Robot-Assisted Aortoiliac Vascular Procedures Using a Modified Direct Transperitoneal Approach; Experience of Over 80 Cases
Petr Stádler, MD, PhD
Department of Vascular Surgery, Na Homolce Hospital,
Prague, Czech Republic
Introduction: The aim of our study was to evaluate the clinical experience of robot-assisted aortoiliac reconstruction for occlusive disease and aneurysm performed using the da Vinci system. We analyze the impact of the da Vinci system on vascular surgery.
Materials/Method: Between November 2005 and September 2007, robot-assisted laparoscopic aorto-iliac reconstructions were performed on 83 patients in our institution. Dissection of the aorta and iliac arteries were performed laparoscopically, using our own modified direct transperitoneal approach, and the robotic system was used to construct the anastomosis, for the thromboendarterectomy and for posterior peritoneal suturing.
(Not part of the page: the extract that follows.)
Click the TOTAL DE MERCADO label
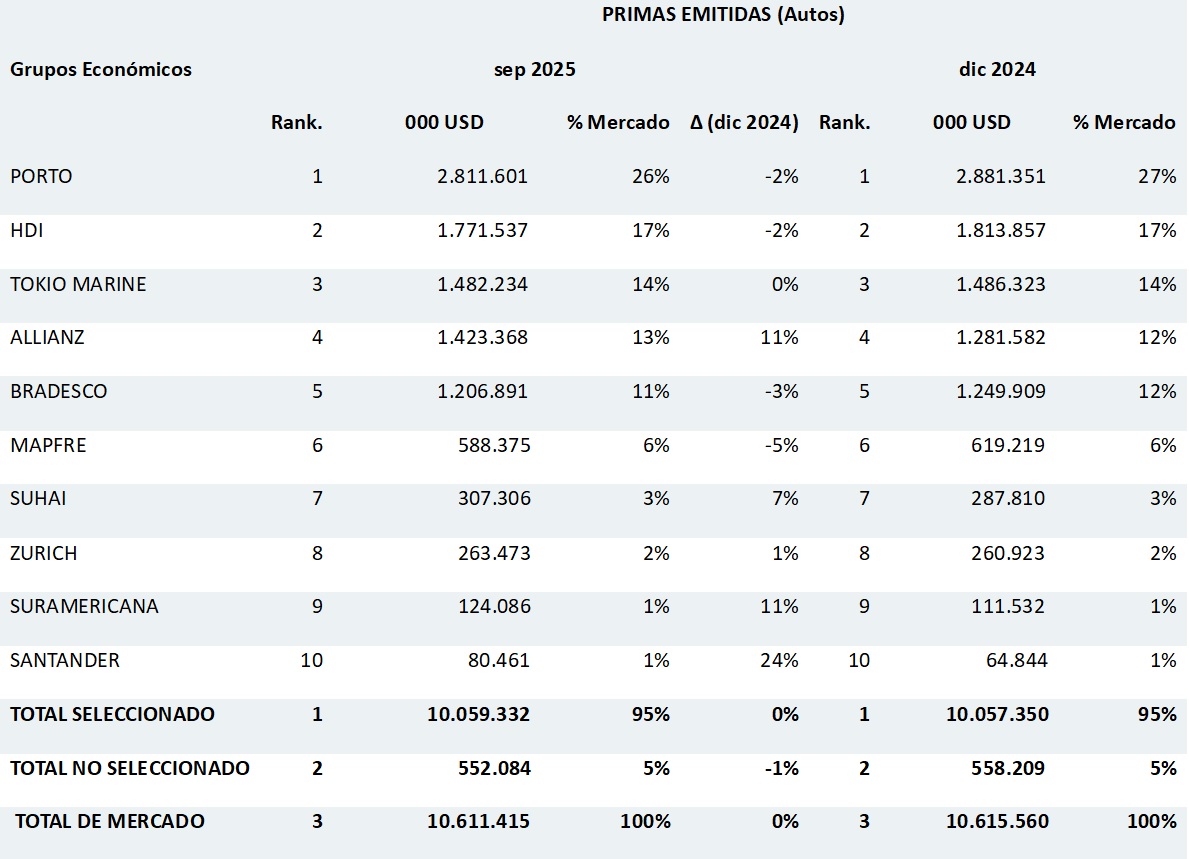Image resolution: width=1189 pixels, height=859 pixels. tap(110, 821)
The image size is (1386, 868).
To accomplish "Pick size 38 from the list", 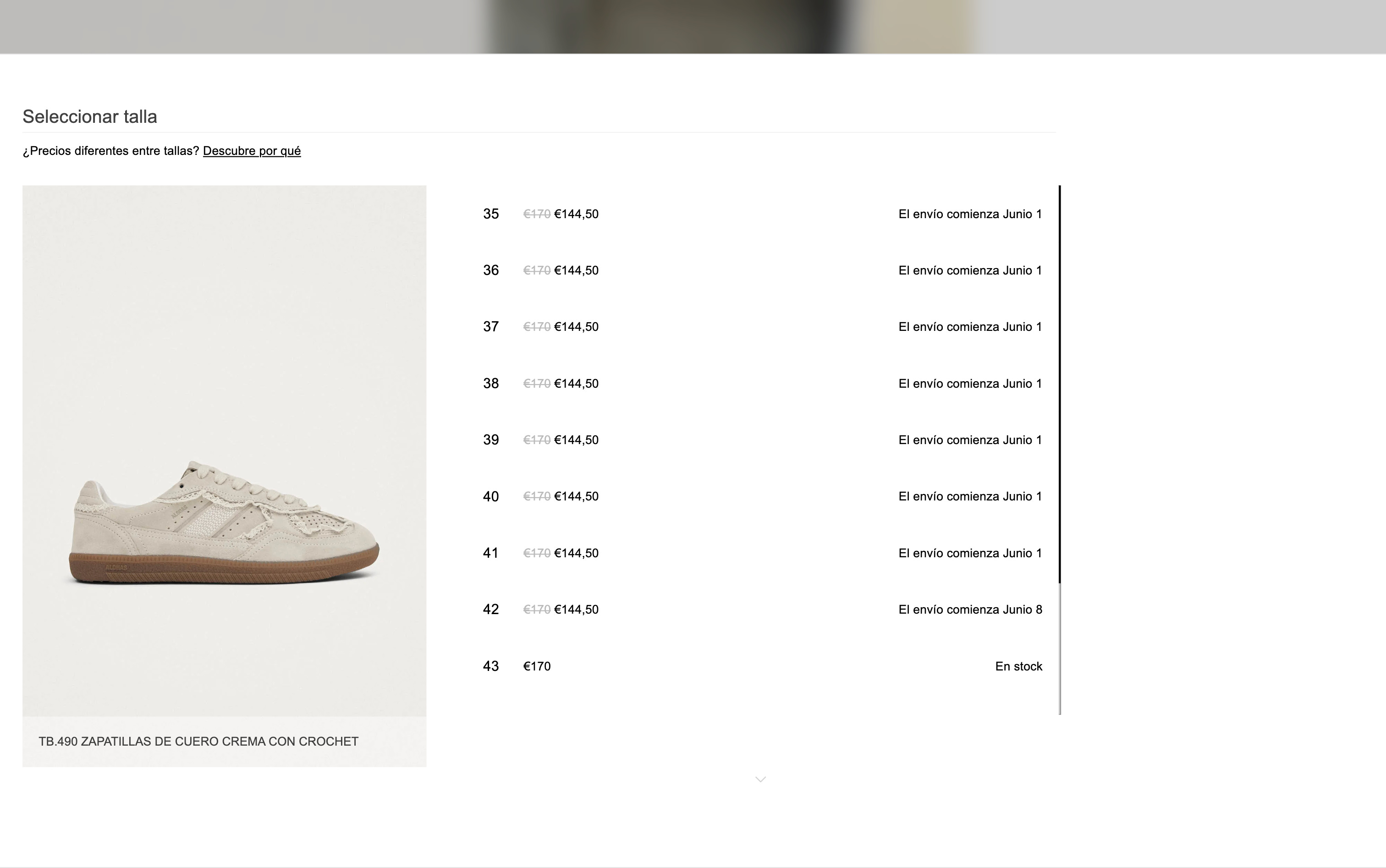I will 762,383.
Results: Eighty out of the 83 procedures (96.4%) were successfully completed robotically, while three (3.6%) were converted to mini or full laparotomies. Non-lethal postoperative complications were observed in two patients. One patient had an incisional hernia in the port nine months after the first operation, which was treated under local anesthesia. The first converted patient had postoperative fever and methicillin-resistant Staphylococcus aureus was detected from the central venous catheter and confirmed by hemoculture. In this case antibiotics were applied over the long term.
Conclusion: Our clinical study confirms the safety and feasibility of robot-assisted laparoscopic vascular surgery. The main advantages of robot-assisted laparoscopic procedures are the availability of three-dimensional imaging and easier instrument manipulation than can be obtained with standard laparoscopy. The next advantage of the da Vinci robotic system over standard laparoscopy lies in the construction of the vascular anastomosis and the reduction of aortic clamping times.